Extrait fourni:
Le lien avec les jeux vidéos ? Ce sont les computers bums du MIT qui ont inventé les premiers jeux vidéo en utilisant des ordinateurs aussi hauts que des frigidaires ((aussi coûteux que des maisons))  – mais juste dix ans auparavant, entrer dans la machine n’était pas une métaphore -  pour faire autre chose. Spacewar! ou Adventure ont été ces autres choses d’ou sont sortie toute cette industrie du jeu vidéo. Aujourd’hui, un jeu vidéo se vent à des millions de copies après des mois de développement. Les croisements avec les autres domaines de la culture sont nombreux : les héros de films s’animent sous nos doigts, et certains jeux vidéos finissent par se retrouver sur nos écrans de cinéma ou en bande dessinée. Certains personnages de MMO – vous avez dit Leeroy Jenkins ? – deviennent même des cartes à jouer ! Comment peut on encore parler de virtuel ?

À faire:
**1)** D'après l'extrait, qui a inventé les premiers jeux vidéo ?
**2)** Recopiez mot pour mot le passage de l'extrait qui commence aux mots "Le lien avec" et s'arrête après "de virtuel ?".
**3)** Dites pour chaque affirmation si elle concorde avec l'extrait, en citant à l'identique les mots qui tranchent.
(a) Un jeu vidéo demande des mois de développement.
(b) Les premiers jeux vidéo ont été créés sur de petits ordinateurs.
(c) Certains personnages de MMO deviennent des cartes à jouer.

Lignes de données de pointage:
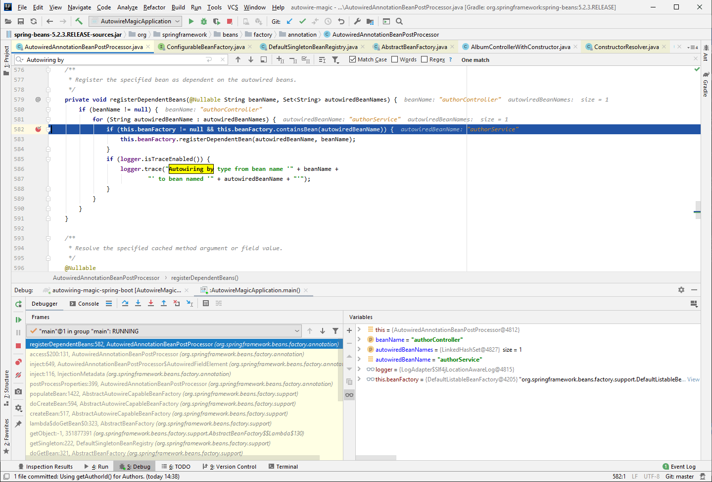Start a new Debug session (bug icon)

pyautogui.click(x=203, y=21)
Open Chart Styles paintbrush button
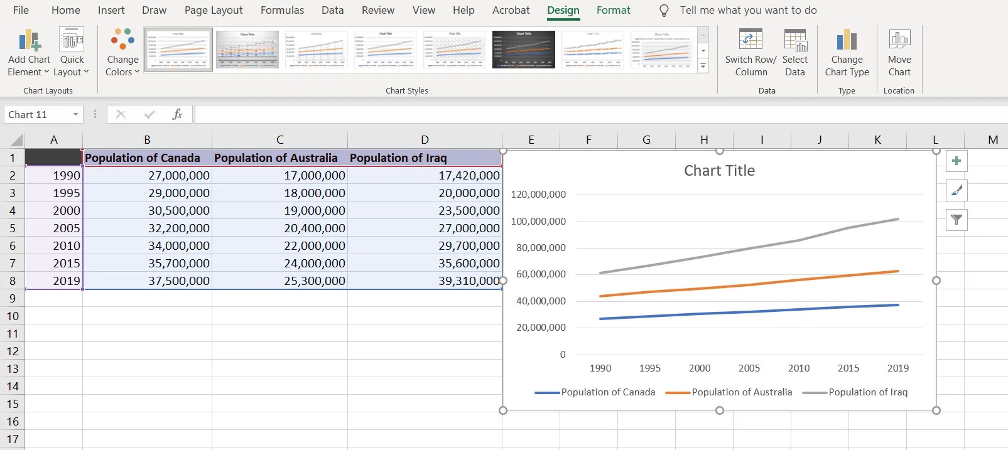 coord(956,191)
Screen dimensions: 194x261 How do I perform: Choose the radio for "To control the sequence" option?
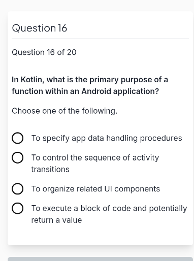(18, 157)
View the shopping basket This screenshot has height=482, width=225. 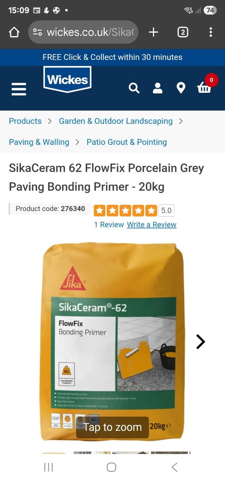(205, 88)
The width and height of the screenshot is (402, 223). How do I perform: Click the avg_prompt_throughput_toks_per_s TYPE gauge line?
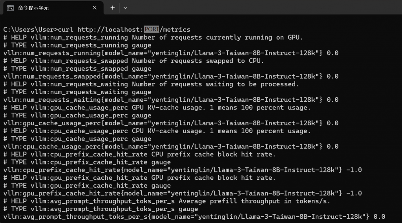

Réponses par tâche:
**1)** Les computers bums du MIT.

**2)**
Le lien avec les jeux vidéos ? Ce sont les computers bums du MIT qui ont inventé les premiers jeux vidéo en utilisant des ordinateurs aussi hauts que des frigidaires ((aussi coûteux que des maisons))  – mais juste dix ans auparavant, entrer dans la machine n’était pas une métaphore -  pour faire autre chose. Spacewar! ou Adventure ont été ces autres choses d’ou sont sortie toute cette industrie du jeu vidéo. Aujourd’hui, un jeu vidéo se vent à des millions de copies après des mois de développement. Les croisements avec les autres domaines de la culture sont nombreux : les héros de films s’animent sous nos doigts, et certains jeux vidéos finissent par se retrouver sur nos écrans de cinéma ou en bande dessinée. Certains personnages de MMO – vous avez dit Leeroy Jenkins ? – deviennent même des cartes à jouer ! Comment peut on encore parler de virtuel ?

**3)**
(a) Oui : « après des mois de développement »
(b) Non : « des ordinateurs aussi hauts que des frigidaires »
(c) Oui : « deviennent même des cartes à jouer »